I commented on the previous Batman review that Bruce Wayne really didn’t come off as a playboy and just seemed lonely all the time. Here they do a little better with the minimal amount they spend on his character. He seems a bit more out going and not so down and depressed all the time. Still the film lacks any real focus on him, targeting his alter ego more. As before Michael Keaton does a great job with his Batman persona.
As usual Tim Burton does a great job with the visual direction and the script was well written with some memorable dialogue. Perhaps not as quotable as many of the Jokers classic lines, but good none the less. Danny Elfman returns to do the music for the film and the theme from the first returns. The music isn’t much different, but that can hardily be considered a complaint.
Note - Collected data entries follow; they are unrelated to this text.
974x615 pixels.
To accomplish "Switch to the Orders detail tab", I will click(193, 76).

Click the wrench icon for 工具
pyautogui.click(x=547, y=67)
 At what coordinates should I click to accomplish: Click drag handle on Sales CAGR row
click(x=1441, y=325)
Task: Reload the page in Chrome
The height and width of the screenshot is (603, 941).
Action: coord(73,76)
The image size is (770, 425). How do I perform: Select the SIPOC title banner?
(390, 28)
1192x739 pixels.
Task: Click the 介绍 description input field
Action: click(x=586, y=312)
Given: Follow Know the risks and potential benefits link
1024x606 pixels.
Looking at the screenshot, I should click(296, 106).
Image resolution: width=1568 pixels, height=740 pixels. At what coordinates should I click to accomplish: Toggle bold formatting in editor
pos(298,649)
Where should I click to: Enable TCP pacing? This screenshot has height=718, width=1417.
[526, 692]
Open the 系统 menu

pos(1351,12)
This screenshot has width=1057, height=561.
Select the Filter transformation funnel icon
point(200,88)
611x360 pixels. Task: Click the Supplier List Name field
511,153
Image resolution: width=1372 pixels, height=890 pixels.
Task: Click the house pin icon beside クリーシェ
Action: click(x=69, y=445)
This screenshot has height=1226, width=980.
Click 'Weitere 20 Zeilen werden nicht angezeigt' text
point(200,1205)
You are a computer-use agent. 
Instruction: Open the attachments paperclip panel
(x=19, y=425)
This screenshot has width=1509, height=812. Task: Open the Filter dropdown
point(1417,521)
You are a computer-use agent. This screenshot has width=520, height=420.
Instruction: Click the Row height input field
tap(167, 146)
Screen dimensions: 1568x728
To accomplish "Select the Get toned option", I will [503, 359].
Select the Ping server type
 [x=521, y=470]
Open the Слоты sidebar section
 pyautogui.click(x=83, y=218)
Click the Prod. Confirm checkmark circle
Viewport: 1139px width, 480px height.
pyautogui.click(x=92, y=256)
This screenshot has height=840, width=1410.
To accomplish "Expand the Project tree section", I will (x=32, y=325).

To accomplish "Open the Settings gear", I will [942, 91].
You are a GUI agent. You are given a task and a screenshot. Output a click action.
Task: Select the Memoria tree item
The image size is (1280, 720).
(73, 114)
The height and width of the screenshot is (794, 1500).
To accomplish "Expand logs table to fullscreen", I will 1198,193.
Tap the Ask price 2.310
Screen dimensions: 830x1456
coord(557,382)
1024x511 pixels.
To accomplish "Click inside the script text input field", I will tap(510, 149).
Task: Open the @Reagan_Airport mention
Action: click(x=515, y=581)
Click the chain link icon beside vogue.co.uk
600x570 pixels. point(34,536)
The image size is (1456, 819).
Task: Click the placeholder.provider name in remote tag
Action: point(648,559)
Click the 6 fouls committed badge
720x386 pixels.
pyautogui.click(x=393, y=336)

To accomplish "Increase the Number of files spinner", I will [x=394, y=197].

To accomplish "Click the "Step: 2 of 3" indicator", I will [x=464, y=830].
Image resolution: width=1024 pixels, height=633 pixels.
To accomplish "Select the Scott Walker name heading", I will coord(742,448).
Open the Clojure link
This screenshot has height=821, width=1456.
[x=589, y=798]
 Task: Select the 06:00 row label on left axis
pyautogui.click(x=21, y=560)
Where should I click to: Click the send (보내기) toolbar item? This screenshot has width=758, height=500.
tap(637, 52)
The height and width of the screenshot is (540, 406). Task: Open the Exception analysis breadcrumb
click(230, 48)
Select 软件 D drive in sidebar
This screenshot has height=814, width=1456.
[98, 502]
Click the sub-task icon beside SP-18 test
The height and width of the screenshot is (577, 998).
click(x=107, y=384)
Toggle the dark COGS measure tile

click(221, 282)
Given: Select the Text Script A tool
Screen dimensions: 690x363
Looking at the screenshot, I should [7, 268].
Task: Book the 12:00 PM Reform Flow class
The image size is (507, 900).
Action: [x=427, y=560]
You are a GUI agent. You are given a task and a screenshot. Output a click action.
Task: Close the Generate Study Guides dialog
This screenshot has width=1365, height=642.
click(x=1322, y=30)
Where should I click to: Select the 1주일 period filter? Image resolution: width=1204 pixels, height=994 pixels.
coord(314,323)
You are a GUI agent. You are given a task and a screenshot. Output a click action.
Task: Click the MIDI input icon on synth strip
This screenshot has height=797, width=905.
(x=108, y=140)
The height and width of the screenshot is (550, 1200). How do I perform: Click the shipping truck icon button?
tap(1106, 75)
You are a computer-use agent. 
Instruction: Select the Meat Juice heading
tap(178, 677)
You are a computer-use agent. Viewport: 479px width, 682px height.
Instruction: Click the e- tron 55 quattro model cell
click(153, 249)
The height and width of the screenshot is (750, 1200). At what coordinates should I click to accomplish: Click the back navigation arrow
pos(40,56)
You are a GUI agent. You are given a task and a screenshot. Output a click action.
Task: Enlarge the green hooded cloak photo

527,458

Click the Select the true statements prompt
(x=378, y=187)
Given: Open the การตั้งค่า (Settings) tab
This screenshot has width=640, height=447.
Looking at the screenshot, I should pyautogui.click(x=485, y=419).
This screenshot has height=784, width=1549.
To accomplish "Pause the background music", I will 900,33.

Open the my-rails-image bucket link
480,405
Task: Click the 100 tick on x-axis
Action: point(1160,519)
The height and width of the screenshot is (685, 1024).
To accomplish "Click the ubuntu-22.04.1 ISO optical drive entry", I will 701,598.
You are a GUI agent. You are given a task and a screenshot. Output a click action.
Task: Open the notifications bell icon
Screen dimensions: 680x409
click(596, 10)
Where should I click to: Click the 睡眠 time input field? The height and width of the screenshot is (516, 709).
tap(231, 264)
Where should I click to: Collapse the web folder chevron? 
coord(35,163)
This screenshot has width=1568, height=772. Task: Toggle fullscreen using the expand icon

Batman Returns is a great sequel that only improves over the original. It may lack in the character of Batman and Bruce Wayne, but it has well rounded villains, more action, and a tighter, finer plotted script. Best yet, you might be able to look at this as the Die Hard of superhero films seeing as it all takes place during the holidays. What better way to celebrate Christmas than watching Batman?